There are concerns that Chinese firms are assisting governments to use AI-enabled technologies to monitor citizens and clamp down on dissent, including in Zimbabwe, Uganda, Ecuador and other countries.

Given the controversy generated by the use of AI technologies to implement authoritarian policies, it is possible that some governments are not disclosing the full scope of their uses of Chinese AI products. But regardless of the number of such cases, the growing global reach of Chinese technology firms is expanding the range of legitimate AI use cases in many jurisdictions to include the draconian deployment of this technology.

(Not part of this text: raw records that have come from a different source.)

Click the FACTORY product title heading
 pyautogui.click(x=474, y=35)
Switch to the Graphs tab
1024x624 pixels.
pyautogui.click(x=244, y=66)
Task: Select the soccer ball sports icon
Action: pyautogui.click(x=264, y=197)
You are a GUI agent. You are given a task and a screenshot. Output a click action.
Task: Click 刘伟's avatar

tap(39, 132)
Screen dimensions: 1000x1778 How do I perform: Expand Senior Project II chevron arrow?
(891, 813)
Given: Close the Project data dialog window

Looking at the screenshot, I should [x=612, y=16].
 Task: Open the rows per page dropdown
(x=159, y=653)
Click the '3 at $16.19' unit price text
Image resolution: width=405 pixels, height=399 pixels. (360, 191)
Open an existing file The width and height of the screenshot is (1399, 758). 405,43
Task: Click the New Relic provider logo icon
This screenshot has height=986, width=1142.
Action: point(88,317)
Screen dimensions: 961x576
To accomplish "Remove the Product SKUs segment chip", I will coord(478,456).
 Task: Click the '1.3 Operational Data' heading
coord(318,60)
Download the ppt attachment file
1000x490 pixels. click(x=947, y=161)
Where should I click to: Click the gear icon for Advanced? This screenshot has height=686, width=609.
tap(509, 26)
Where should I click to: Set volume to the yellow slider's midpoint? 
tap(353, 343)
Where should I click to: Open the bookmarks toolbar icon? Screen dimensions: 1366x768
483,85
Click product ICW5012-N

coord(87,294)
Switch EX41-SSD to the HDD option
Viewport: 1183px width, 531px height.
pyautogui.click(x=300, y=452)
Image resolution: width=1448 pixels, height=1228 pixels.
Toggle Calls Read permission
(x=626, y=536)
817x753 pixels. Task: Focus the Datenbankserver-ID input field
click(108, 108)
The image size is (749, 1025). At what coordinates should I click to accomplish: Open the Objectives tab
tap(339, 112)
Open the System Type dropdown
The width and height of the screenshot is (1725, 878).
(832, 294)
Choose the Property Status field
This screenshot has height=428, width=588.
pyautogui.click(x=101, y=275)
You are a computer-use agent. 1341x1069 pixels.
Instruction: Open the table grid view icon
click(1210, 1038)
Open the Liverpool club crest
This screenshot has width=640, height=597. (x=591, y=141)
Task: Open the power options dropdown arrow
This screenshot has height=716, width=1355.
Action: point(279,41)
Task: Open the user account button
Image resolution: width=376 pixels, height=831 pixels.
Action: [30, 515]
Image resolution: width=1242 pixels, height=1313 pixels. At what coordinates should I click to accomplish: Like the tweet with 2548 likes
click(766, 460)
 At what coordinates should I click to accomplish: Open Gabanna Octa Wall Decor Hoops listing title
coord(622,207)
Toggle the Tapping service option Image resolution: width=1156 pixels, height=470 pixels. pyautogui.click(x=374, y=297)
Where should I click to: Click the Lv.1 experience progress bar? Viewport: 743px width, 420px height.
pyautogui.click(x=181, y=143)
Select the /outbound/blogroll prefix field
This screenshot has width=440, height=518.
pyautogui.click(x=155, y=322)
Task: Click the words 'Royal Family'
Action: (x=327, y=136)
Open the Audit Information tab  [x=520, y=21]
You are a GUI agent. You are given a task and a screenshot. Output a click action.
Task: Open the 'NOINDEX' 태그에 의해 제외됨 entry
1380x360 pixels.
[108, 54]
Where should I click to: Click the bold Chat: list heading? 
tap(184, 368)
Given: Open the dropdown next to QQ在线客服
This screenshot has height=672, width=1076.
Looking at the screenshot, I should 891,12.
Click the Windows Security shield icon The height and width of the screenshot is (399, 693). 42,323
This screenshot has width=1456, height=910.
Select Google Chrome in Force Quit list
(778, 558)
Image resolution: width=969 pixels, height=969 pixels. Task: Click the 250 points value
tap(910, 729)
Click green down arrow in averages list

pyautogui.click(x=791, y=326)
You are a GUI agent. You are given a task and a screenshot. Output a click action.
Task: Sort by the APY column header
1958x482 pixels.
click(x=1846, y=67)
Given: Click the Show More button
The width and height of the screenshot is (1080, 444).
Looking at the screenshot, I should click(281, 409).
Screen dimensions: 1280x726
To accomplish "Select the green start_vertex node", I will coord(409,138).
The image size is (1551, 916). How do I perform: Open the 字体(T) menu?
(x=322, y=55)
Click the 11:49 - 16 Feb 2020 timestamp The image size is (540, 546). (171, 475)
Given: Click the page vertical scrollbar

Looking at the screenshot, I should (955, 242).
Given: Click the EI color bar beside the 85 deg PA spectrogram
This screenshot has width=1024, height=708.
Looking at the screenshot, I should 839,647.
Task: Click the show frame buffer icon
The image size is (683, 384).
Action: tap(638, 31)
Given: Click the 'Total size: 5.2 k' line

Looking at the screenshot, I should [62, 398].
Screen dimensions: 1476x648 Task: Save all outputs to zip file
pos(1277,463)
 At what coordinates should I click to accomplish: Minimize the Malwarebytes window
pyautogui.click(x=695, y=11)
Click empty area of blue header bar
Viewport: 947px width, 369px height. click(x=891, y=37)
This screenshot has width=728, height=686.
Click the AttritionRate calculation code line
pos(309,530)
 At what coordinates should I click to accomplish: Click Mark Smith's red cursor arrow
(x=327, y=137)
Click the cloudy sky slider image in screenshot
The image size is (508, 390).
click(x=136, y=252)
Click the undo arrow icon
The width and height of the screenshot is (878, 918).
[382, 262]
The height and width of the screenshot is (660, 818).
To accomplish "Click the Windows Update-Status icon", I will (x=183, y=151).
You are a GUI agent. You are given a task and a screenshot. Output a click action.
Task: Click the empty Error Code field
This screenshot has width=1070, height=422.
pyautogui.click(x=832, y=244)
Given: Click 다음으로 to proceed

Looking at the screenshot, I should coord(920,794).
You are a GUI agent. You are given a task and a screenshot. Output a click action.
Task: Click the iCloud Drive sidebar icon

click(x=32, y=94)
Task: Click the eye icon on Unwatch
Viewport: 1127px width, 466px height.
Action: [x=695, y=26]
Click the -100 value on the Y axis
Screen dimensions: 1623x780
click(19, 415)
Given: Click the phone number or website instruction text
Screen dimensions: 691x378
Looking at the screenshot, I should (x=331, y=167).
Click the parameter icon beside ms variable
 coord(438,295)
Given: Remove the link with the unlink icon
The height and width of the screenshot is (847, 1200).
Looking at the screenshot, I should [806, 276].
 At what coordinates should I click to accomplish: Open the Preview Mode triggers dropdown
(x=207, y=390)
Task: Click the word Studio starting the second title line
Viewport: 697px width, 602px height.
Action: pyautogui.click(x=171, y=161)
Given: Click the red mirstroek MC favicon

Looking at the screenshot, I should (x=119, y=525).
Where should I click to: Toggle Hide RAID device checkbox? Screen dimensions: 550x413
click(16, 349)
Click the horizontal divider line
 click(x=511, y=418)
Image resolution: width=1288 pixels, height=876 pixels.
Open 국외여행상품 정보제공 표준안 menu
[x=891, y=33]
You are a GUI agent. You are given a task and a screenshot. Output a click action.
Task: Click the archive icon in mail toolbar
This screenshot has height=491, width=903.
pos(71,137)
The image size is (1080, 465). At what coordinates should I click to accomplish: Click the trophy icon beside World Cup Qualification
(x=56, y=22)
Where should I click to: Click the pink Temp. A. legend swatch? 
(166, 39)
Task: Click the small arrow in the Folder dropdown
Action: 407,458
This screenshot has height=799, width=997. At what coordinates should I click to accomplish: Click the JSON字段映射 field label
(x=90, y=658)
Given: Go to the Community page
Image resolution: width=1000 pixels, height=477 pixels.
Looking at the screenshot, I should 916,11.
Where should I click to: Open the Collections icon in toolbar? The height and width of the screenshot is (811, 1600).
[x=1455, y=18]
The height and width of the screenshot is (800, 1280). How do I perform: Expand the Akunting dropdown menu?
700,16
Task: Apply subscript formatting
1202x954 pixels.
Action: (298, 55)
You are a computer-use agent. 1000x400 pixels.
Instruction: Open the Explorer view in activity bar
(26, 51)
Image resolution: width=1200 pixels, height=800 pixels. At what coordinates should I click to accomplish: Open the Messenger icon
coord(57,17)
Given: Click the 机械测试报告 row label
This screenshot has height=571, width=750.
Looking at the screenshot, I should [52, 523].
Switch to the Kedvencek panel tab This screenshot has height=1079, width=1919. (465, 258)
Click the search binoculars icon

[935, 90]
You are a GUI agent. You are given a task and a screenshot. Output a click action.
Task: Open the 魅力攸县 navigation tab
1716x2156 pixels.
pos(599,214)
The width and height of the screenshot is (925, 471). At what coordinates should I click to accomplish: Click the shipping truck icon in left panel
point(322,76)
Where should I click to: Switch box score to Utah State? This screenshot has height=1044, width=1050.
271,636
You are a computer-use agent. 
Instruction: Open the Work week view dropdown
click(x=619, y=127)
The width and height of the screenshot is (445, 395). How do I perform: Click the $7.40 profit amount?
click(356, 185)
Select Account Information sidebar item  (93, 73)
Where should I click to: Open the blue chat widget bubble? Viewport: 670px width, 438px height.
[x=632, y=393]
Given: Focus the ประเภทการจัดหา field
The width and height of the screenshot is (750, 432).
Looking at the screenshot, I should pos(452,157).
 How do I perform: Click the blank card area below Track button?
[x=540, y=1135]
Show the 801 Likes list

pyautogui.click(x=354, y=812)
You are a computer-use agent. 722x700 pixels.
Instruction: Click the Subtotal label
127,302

It is not clear that the de facto spread of these use cases is a deliberate play by the Chinese government to have other countries sign up to standards that permit authoritarian applications of AI. Chinese AI companies have their own commercial reasons to grow their global market share and increase the adoption of their technologies. But regardless of whether it’s by Beijing’s design, China stands to benefit from the international spread of its AI firms.

As well as the increased international influence that Beijing is likely to reap thanks to the expanding role of Chinese technology companies in overseas markets, the reach of its firms is normalising China’s preferred AI standards and potentially its approach to governance more generally.

But this does not mean that formal multilateral processes and institutions aimed at shaping AI governance will be rendered impotent. These de jure efforts to govern AI will probably still influence the development and application of this technology globally. Equally, the spread of China’s AI use cases certainly does not rule out the possibility of jurisdictions like the European Union or the United States shaping formal standards internationally through the gravitational pull of their market size.

Yet the impact of such measures — especially those that seek to embed liberal democratic norms and rules — is likely to be blunted by the commercial spread of China’s AI standards.

It will likely be impossible, for example, to reach global agreement on prohibiting the use of AI for ethnic profiling when that is one of the use cases for the technology in China and a potentially growing range of markets in which Chinese technology companies operate.

The appetite in different jurisdictions for using AI to implement authoritarian policies means that the lack of global agreement on these issues is neither surprising nor necessarily driven by Beijing. At least some of the countries likely to block a global prohibition on using AI for ethnic profiling would presumably take similar positions irrespective of whether they were using Chinese technology. And it is not just Chinese technology companies that are normalising authoritarian AI use cases.

The de facto adoption of China’s AI standards also does not mean that global agreement is impossible in all arenas. Despite disagreements over the legitimacy of using AI to ethnically profile populations, there is broad global consensus on a suite of pressing problems. Bar a few rogue actors, no one wants AI to democratise the development of new biological weapons or replace human command and control over nuclear-armed missiles.

Still, the expanding international market share of Chinese technology companies and their AI use cases might make global agreement on a range of governance issues extremely difficult.


Benjamin Herscovitch is Research Fellow in the School of Regulation and Global Governance at The Australian National University.